* EXERCISE OBJECTIVE *
Copy out the material below word for word, keeping every line unchanged.
___ GIVEN RECORDS ___
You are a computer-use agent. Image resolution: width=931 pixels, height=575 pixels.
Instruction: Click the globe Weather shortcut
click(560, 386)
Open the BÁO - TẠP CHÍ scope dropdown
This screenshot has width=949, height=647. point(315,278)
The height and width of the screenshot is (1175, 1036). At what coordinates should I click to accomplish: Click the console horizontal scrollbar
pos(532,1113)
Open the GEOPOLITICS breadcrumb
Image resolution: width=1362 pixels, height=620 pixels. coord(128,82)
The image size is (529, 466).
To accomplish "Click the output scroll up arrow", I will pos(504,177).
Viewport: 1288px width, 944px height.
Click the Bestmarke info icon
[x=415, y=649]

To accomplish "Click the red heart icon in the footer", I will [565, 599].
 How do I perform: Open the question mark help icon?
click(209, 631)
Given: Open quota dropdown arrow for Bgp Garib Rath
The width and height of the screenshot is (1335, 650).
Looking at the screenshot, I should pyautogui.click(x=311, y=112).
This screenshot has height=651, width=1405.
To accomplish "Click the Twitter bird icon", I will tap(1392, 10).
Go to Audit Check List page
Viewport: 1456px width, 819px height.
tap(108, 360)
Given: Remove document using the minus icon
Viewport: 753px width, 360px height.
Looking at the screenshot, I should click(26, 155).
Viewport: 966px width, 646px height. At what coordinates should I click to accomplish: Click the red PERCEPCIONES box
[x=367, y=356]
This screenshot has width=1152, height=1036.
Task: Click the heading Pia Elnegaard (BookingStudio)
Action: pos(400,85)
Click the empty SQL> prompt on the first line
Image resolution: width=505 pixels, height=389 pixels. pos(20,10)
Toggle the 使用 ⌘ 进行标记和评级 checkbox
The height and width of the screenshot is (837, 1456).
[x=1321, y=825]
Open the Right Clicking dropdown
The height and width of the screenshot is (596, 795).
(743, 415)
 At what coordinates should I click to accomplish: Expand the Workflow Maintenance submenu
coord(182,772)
___
* RESULT BELOW *
You are a computer-use agent. Image resolution: width=931 pixels, height=575 pixels.
Instruction: Click the globe Weather shortcut
click(560, 386)
Open the BÁO - TẠP CHÍ scope dropdown
This screenshot has width=949, height=647. point(315,278)
The height and width of the screenshot is (1175, 1036). At what coordinates should I click to accomplish: Click the console horizontal scrollbar
pos(532,1113)
Open the GEOPOLITICS breadcrumb
Image resolution: width=1362 pixels, height=620 pixels. coord(128,82)
The image size is (529, 466).
To accomplish "Click the output scroll up arrow", I will pos(504,177).
Viewport: 1288px width, 944px height.
Click the Bestmarke info icon
[x=415, y=649]

To accomplish "Click the red heart icon in the footer", I will [565, 599].
 How do I perform: Open the question mark help icon?
click(209, 631)
Given: Open quota dropdown arrow for Bgp Garib Rath
The width and height of the screenshot is (1335, 650).
Looking at the screenshot, I should pyautogui.click(x=311, y=112).
This screenshot has height=651, width=1405.
To accomplish "Click the Twitter bird icon", I will tap(1392, 10).
Go to Audit Check List page
Viewport: 1456px width, 819px height.
tap(108, 360)
Given: Remove document using the minus icon
Viewport: 753px width, 360px height.
Looking at the screenshot, I should click(26, 155).
Viewport: 966px width, 646px height. At what coordinates should I click to accomplish: Click the red PERCEPCIONES box
[x=367, y=356]
This screenshot has width=1152, height=1036.
Task: Click the heading Pia Elnegaard (BookingStudio)
Action: pos(400,85)
Click the empty SQL> prompt on the first line
Image resolution: width=505 pixels, height=389 pixels. pos(20,10)
Toggle the 使用 ⌘ 进行标记和评级 checkbox
The height and width of the screenshot is (837, 1456).
[x=1321, y=825]
Open the Right Clicking dropdown
The height and width of the screenshot is (596, 795).
(743, 415)
 At what coordinates should I click to accomplish: Expand the Workflow Maintenance submenu
coord(182,772)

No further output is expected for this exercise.